İyi bir tarih okuyucusu olan ve tarihin araçsallaştırılabileceğini keşfeden Kral Selman, veliahtlığı zamanında bir atılım yaparak, Riyad’da Daretül Melik Abdulaziz’i (Kral Abdülaziz Araştırma Merkezi) kurarak, dikkatleri Hicaz bölgesinden Riyad’a çekmeye çalışmıştır. Tabii olarak tarihi geçmiş ve birikim üzerine kurulan Hac ve Medine Araştırmaları merkezlerinin önce faaliyetleri yavaşlatılmış, ardından tamamıyla Riyad’daki merkezin idaresi altına alınmıştır.

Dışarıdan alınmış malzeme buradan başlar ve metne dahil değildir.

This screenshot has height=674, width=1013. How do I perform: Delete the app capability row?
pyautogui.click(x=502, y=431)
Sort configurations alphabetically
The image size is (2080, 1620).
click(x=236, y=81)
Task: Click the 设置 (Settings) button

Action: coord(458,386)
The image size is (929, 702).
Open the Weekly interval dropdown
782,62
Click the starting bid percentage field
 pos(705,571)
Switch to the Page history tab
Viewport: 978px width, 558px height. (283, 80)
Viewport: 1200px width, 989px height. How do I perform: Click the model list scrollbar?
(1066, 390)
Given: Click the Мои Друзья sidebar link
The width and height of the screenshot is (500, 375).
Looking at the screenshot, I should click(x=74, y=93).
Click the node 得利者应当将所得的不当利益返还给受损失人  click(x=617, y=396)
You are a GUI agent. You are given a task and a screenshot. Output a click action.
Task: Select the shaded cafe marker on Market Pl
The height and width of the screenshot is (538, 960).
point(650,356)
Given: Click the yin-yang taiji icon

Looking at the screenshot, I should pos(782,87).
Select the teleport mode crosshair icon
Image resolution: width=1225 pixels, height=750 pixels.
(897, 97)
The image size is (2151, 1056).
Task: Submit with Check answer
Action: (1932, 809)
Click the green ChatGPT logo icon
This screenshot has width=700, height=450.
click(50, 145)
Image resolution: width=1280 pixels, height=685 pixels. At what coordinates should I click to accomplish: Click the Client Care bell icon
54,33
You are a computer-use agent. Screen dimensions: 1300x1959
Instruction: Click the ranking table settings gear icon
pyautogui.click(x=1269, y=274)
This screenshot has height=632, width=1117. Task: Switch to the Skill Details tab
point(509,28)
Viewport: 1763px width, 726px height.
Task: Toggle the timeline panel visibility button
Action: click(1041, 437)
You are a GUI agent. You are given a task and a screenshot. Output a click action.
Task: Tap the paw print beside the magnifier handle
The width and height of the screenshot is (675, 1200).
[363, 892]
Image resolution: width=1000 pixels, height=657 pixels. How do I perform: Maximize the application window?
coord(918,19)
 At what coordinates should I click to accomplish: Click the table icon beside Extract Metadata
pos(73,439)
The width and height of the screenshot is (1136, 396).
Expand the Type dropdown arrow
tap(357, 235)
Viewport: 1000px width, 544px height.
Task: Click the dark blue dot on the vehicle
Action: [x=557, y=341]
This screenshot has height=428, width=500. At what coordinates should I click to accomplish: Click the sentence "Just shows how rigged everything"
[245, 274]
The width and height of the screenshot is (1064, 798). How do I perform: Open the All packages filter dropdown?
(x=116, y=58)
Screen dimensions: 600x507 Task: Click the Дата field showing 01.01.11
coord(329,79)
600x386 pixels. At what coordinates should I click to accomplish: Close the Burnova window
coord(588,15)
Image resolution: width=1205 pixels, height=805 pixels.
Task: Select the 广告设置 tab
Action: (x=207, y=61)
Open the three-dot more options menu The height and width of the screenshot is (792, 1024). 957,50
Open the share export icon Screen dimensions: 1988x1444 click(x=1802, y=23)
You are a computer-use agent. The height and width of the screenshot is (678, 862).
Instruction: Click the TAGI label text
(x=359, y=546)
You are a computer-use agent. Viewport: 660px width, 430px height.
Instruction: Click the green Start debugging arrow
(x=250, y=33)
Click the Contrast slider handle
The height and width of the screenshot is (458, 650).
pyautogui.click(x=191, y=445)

Böylece, ülkedeki tarih yazımının tamamı bir yerden idare edilir hale gelmiştir.

Bunda yadırganacak bir şey olmadığı açıktır. Tarih araştırmalarının bir merkezden idare edilmesi hem tarih araştırmalarına kaynak aktarma bakımından ve hem de geliştirme bakımından pek çok ülkenin benimsediği bir yöntemdir. Ancak buradaki asıl siyaset, dikkatlerin tamamen Riyad ve çevresine (Necid bölgesine) çekilip tarihin Muhammed bin Abdulvehhap ile başlatılmasıdır. Vehhabi ulemasının tarihi ihya konusundaki dirençlerine rağmen, Selman’ın kurduğu merkez, 2002 yılından itibaren ciddi bir atak yaparak genç nesilleri tarihin Necid’den başladığına inandırmıştır. Bu yeni yaklaşım, Hicaz bölgesindeki kadim tarihi ortadan kaldırma siyasetini de beraberinde getirmiştir.

Hicaz, Hz. Peygamber’den sonra bütün Müslüman devletler tarafından önemsenen ve imarına önem verilen bir bölge olduğu için burada her dönemin eserine, vakıflarına rastlamak mümkündür. Ancak en son ve en çok görünen Osmanlı eserleridir. Bu yüzden öncelikle onlar hedef alınmıştır.

Mekke, Medine ve özellikle Kabe’de Suud kralları adına yapılan genişletmeler ve ilaveler bir taraftan ihtiyaç duyulan hac hizmetlerinin geliştirilmesi olarak sunulurken; diğer taraftan da tarihi izlerin silinerek Haremeyn’e Necid damgasının vurulmasını sağlamıştır. Nitekim daha sonraki yazılarımızda ele alacağımız Osmanlı eserleri etrafındaki son tartışmalar da aslında, Suudileştirme veya Necidleştirme faaliyetlerinin bir yansımasıdır. Aynı zamanda tarih üzerinden Türkiye’ye açılan anlamsız ve umutsuz bir savaştır.